Instructions for the task: Reproduce all of the data exactly, with no line skipped.
The data Start Marker
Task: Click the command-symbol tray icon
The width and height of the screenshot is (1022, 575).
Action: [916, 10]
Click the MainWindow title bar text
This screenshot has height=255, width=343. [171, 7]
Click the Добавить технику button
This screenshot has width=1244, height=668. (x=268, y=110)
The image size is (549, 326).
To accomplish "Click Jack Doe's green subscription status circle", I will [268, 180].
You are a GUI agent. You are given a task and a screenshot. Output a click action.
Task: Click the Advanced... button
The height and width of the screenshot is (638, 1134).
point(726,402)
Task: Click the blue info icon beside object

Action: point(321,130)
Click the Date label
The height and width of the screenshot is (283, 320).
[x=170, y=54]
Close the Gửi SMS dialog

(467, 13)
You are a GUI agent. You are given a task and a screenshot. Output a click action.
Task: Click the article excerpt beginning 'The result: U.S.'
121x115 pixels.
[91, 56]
The data End Marker
Your response:
Task: Click the command-symbol tray icon
The width and height of the screenshot is (1022, 575).
Action: [916, 10]
Click the MainWindow title bar text
This screenshot has height=255, width=343. [171, 7]
Click the Добавить технику button
This screenshot has width=1244, height=668. (x=268, y=110)
The image size is (549, 326).
To accomplish "Click Jack Doe's green subscription status circle", I will [268, 180].
You are a GUI agent. You are given a task and a screenshot. Output a click action.
Task: Click the Advanced... button
The height and width of the screenshot is (638, 1134).
point(726,402)
Task: Click the blue info icon beside object

Action: point(321,130)
Click the Date label
The height and width of the screenshot is (283, 320).
[x=170, y=54]
Close the Gửi SMS dialog

(467, 13)
You are a GUI agent. You are given a task and a screenshot. Output a click action.
Task: Click the article excerpt beginning 'The result: U.S.'
121x115 pixels.
[91, 56]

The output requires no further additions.